The warp beam 1 is driven via a drive pinion 12, which is acted upon by a gear 13 and the speed of the Keitbaum 1 is determined. The transmission 13 is part of one in itself known variable speed drive, the shaft 14 of which is axially displaceable, but non-rotatably with it connected shaft part, preferably a hollow shaft part 15 is provided with a clutch disc 16 and a brake disc 17 is provided, both of which are either made of magnetically effective material are or are provided with such material. The clutch disc 16 can with a second Clutch disk 18 are brought into operative connection, which is driven by the drive shaft 19 of a motor 20 is rotated. Electromagnets 21 and 22 are also assigned to this drive, which alternately

se are excitable, so that the shaft part 15 either with the clutch disc 18 or with the brake disc 23 comes into contact, which is stationary. This application of the electromagnets 21 and 22 takes place in a known manner Way. The regulation takes place via a pulse width regulation with approx. 100 pulses per second Clutch and brake. The shaft part 14 is assigned an optical tachometer 30, which is also depending on the speed, voltage values are fed to the controller 11 via the line 24, which its Reference junction 10 can be added as an actual value. The one corresponding to the mean value of the dancer's movement The setpoint value is therefore compared with the actual value corresponding to the speed of the shaft 14. The deviation is divided into plus and minus in the amplifier provided with two channels 25 and 26, amplified and Clutch and brake supplied. The drive speed of the pinion 12 and thus of the warp beam 1 can be therefore regulate constantly.

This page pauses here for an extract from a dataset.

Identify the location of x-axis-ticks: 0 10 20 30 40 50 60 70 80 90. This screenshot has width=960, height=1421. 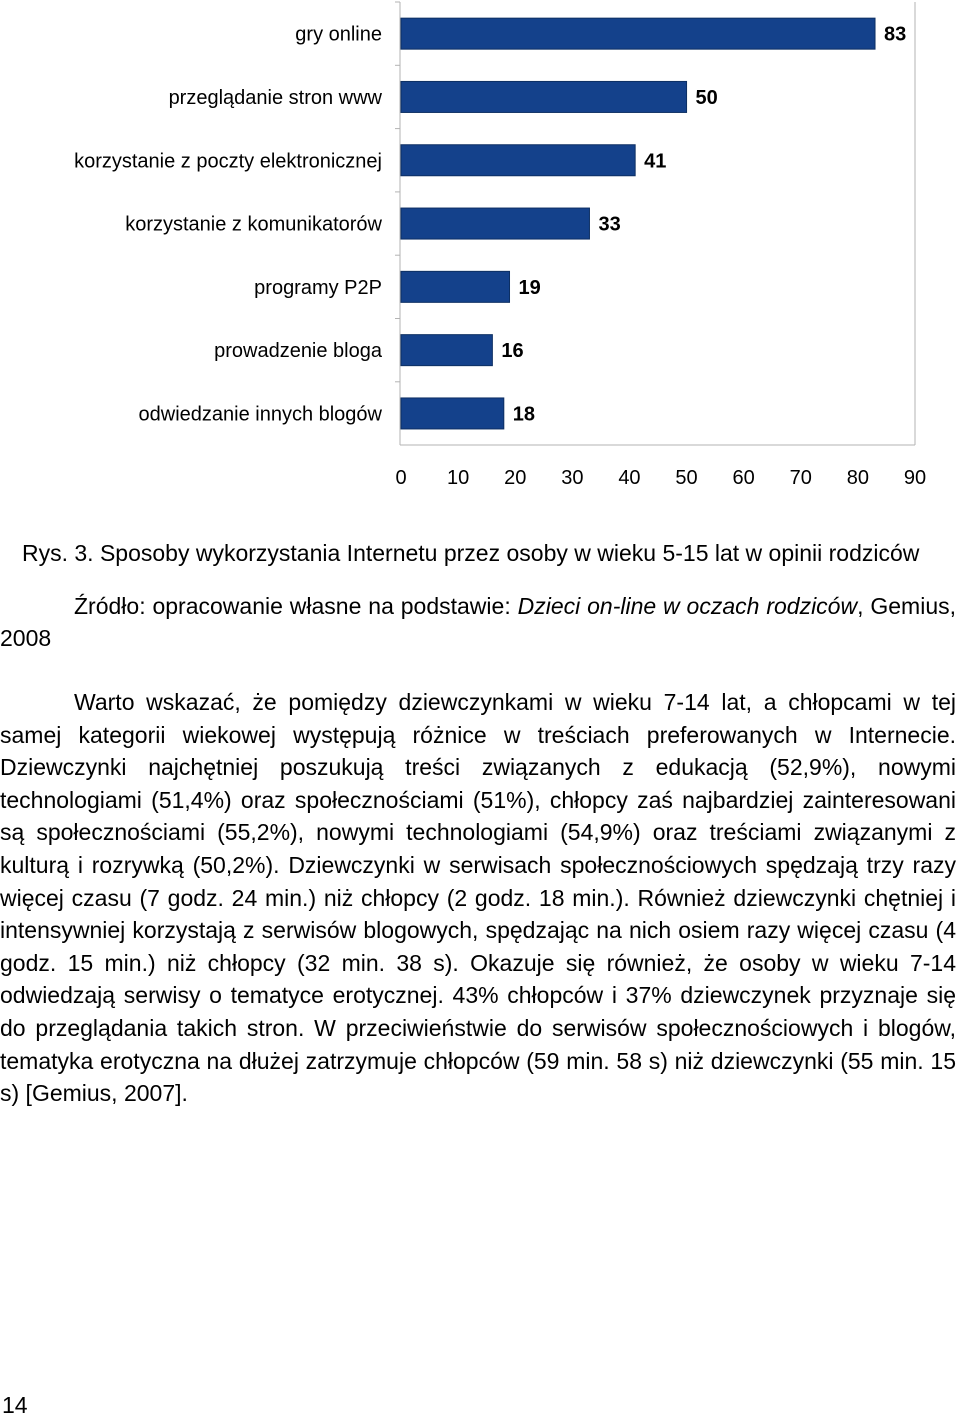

With this type of control, certain problems can arise during start-up. It would be possible to To store the mean value, which is taken from the integrator 8, and when starting the controller 11 as Specify the setpoint. However, this solution makes the use of a memory module that is relatively is expensive, required. (Such a memory module is indicated schematically and designated 31.) A more favorable solution is therefore obtained if the regulator 11 or its comparison junction 10 has a second one adjustable target value 27 is specified, which is based on empirical values and which is advantageous to the Start-up properties of the loom 5 is matched. The start-up process is therefore with the second Setpoint 27 carried out. Once this setpoint has been reached, the switchover to that of the integrator 8 takes place taken setpoint. This design has the advantage that no Overshoot can occur in the speed control. The target value 27 is generally lower than the setpoint taken from the integrator.

1 sheet of drawings

Claims (5)

Patent claims: 1. Control device for driving a warp let-off of a weaving machine, in which a controller of the A rash detected by a potentiometer, which determines the tension of the warp thread Tension roller as a setpoint and that generated by a tachometer generator assigned to the warp beam drive Voltage are supplied as an actual value, characterized in that for the Warp beam drive in its speed via alternating actuation of clutch (16,18) and Brake (17, 23) adjustable drive is provided that the potentiometer (7) one of the tensioning roller forming dancer roller (4) is assigned and that an integrator (8) is provided in which the Deflections of the dancer roller (4) corresponding voltage values are averaged to the target value. 2. Control device according to claim 1, characterized in that the integrator (8) is a die Deflections of the potentiometer (7) is assigned to the counter that records. 3. Control device according to claim 1 or 2, characterized in that the integrator (8) is a Memory (31) is connected downstream. 4. Control device according to claim 1 or 2, characterized in that the controller (11) is a second start-up setpoint transmitter (27) is assigned. 5. Control device according to claim 4, characterized in that the starting setpoint generator (27) certain run-up curve is matched to the start-up characteristics of the loom (5).